Instructions for the task: If a line in the entries below includes "screenshot", pick it out and copy it.

Available records:
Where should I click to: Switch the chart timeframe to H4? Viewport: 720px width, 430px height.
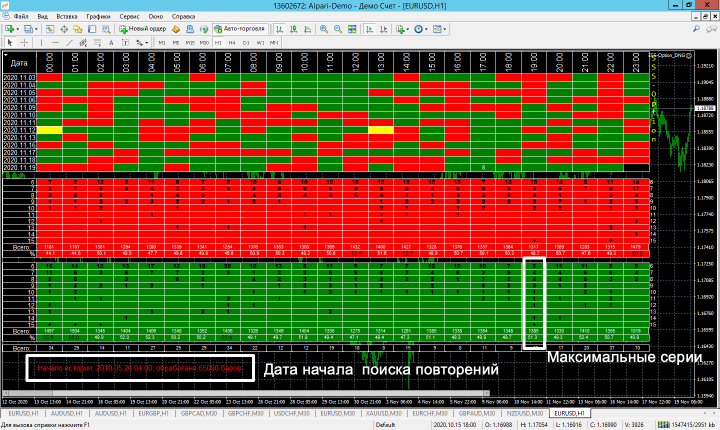tap(231, 44)
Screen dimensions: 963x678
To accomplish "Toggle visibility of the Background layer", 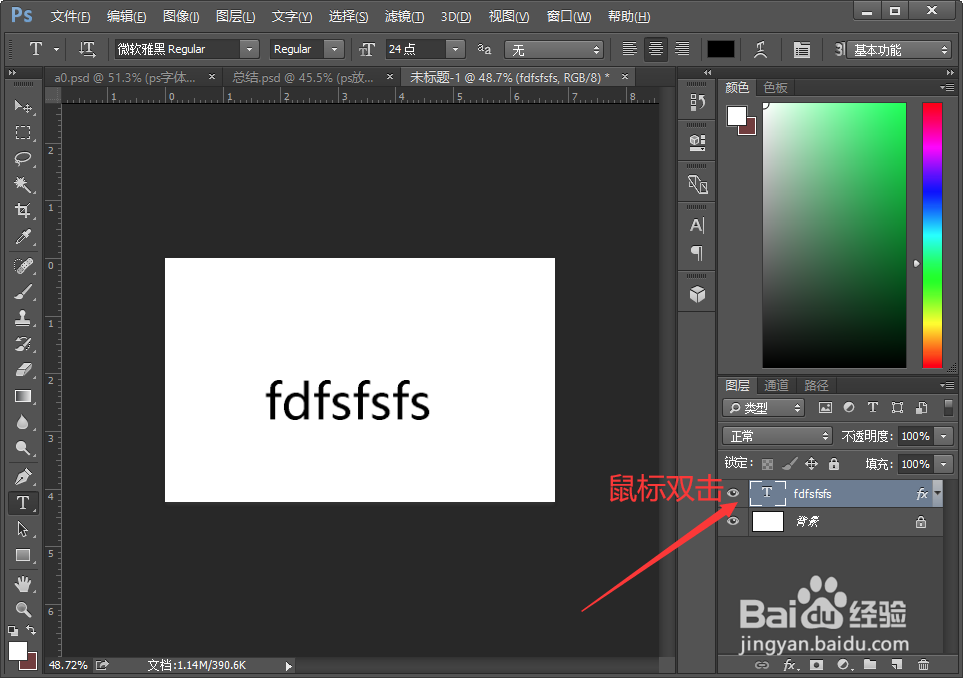I will click(x=733, y=521).
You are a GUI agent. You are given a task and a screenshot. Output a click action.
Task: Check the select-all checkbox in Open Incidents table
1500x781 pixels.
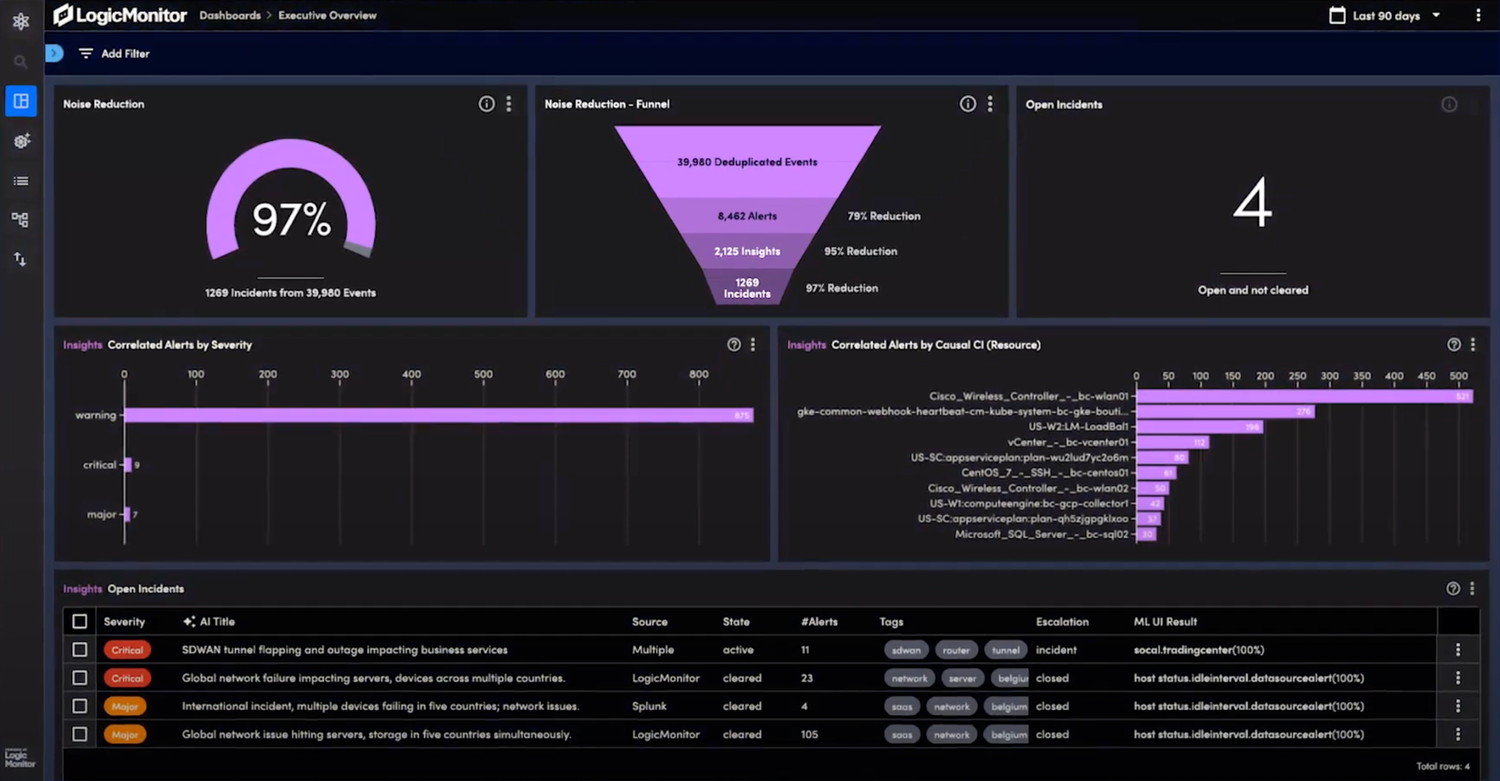[x=80, y=621]
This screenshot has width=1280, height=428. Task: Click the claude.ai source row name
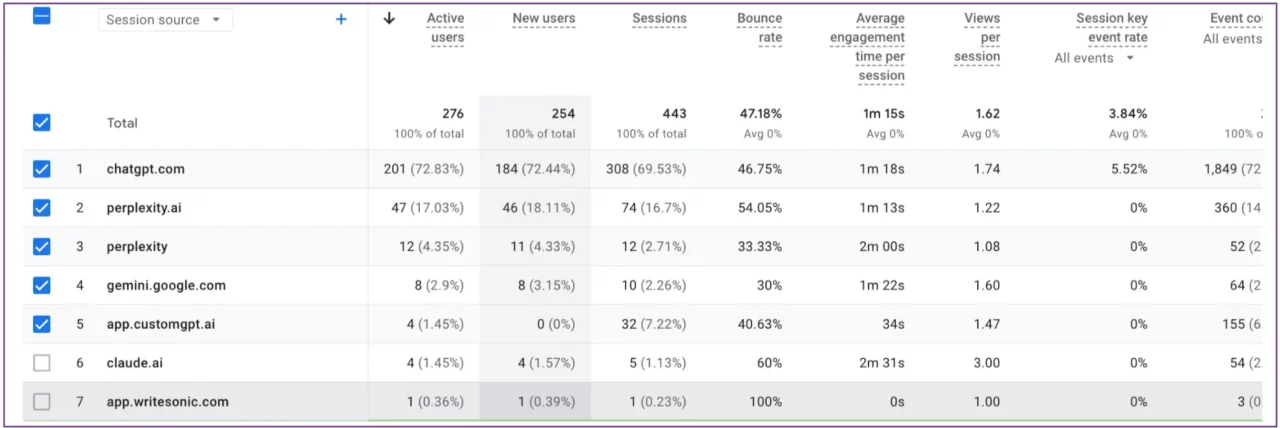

Task response:
You are a GUI agent. You are given a task and a screenshot. Output a click action.
This screenshot has width=1280, height=428. Task: Click the claude.ai source row name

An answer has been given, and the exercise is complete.